By Richard Mammana
The 1960 election was one of the closest in American history, with Kennedy’s winning 49.72 percent of the popular vote against Nixon’s 49.55 percent. (Nixon carried 26 states, four more than Kennedy’s 22; the electoral map gave Kennedy 303 votes to Nixon’s 219.)
These editorials about the 1960 American presidential election come from Peter Morton Day (1914-84, editor 1952-64). Day was a layperson and journalist who became the first designated ecumenical officer of the Episcopal Church after his tenure as editor of The Living Church.
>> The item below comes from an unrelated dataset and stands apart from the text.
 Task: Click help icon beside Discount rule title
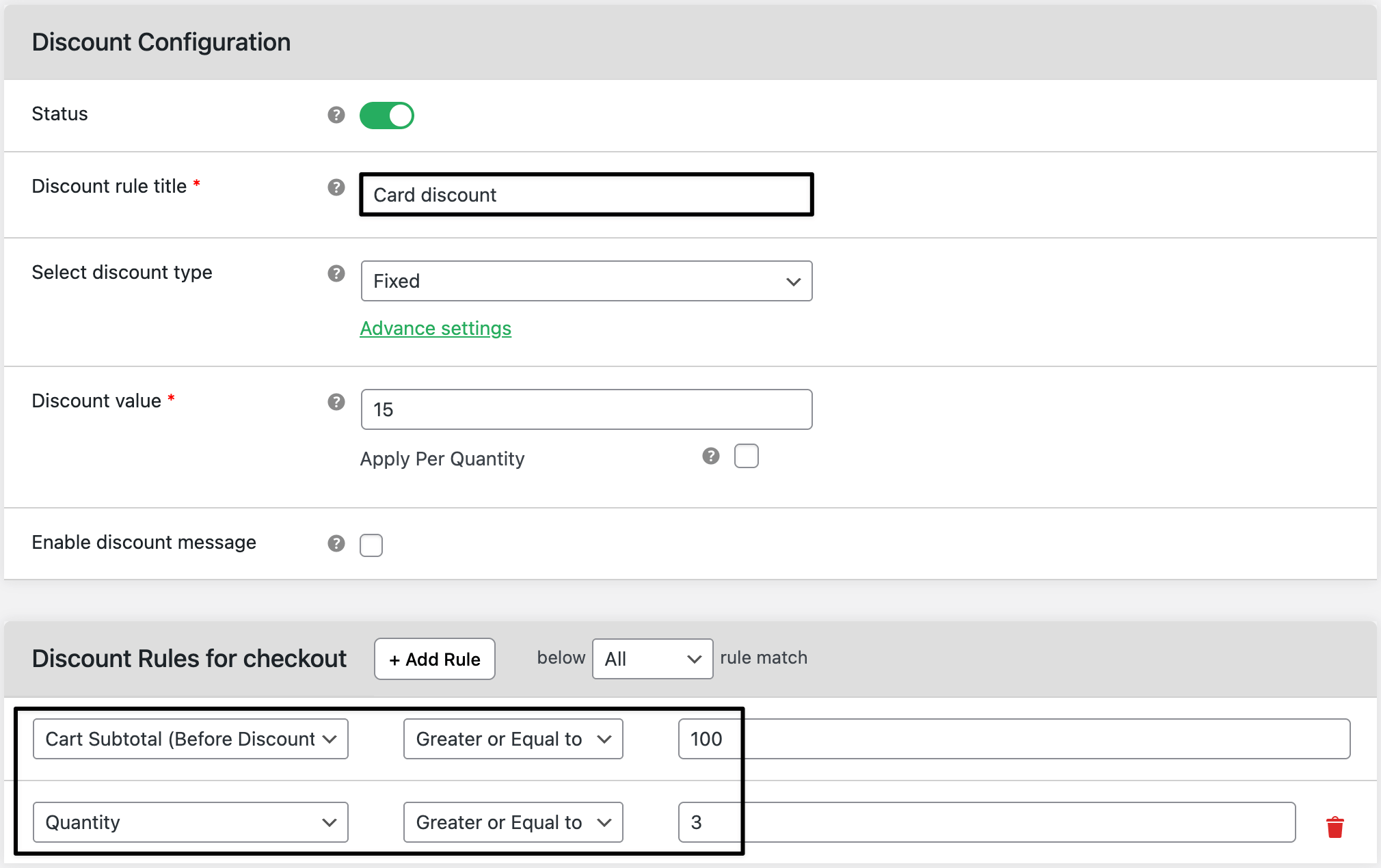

Day’s reflections touch on domestic and international concerns for his Cold War audience, along with a mention of the importance of independent voters, the significance of the electoral college in deciding the election, and the falling of Roman Catholicism as a social bar to the presidential office.
“Candidates and Issues”
From The Living Church, Sept. 4, 1960, p. 17
In the current presidential campaign, the demand is often heard that the candidates make definite pronouncements and commitments about the issues facing the country. On the face of it, this [is] a reasonable demand; yet the nature of the problems facing the United States is such that it may be impossible and certainly would be unwise for the candidates to comply.
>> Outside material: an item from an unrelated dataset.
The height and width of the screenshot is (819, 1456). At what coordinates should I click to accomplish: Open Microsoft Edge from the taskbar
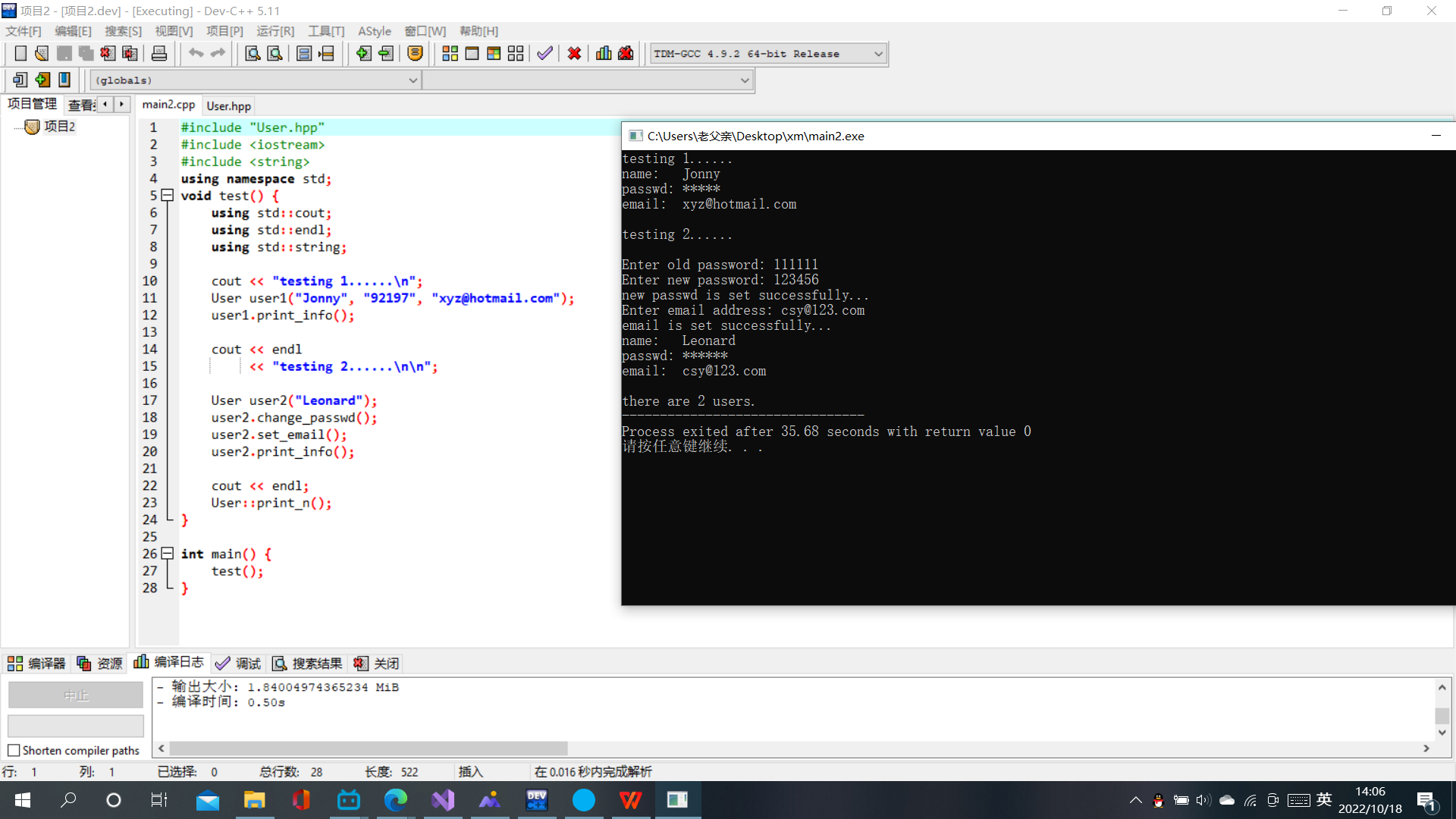pos(395,800)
What Mr. Kennedy or Mr. Nixon would do about the Berlin situation, or the China straits situation, or Cuba, or some other tense area of international relations, would be one of a series of moves in a complex and dangerous chess game. And in such a game, it would be sheer suicide for this country to announce its intentions in such a way as to limit its ability to maneuver.
In the field of domestic affairs, although the situation is not so explosive, it is still true that governmental policies must be fluid enough to cope with unexpected changes. Policies designed to halt inflation might have to be changed to forestall a depression, and even to say that Policy A will be used in the one case and Policy B will be used in the other would quite possibly be an unrealistic oversimplification.
It seems that the choice of the next president must be based upon the belief of the public in the candidate’s ability to frame new policies to fit new situations within the context of the broad generalities upon which agreement is so complete that one must listen closely to detect the differences in emphasis. The “issues” of civil rights, of economic growth and prosperity, of a more effective farm policy, of military strength (magically combined with the quest for disarmament), of the control of inflation, of reduced international tensions, of resistance to Communist advances, of the encouragement of democracy and national self-determination, of the space race and the development of nuclear energy—these are not “issues” at all between the parties of the candidates.
The differences in emphasis are genuine enough, no doubt. They certainly are highly important to the voter who identifies himself as a Republican or a Democrat. For him his party represents certain principles or the aspirations and interests of certain groups. But to the independent voters who will decide the election, these partisan nuances are of less significance than the candidate’s ability to guide the country toward the goals of peace, prosperity, freedom, and international security upon which all parties and candidates agree.
In the simpler setting of America’s earlier years, a candidate could spell out just what he intended to do if elected. Such an effort today would be unrealistic and might even be harmful.
Richard Mammana is Archivist of the Living Church Foundation.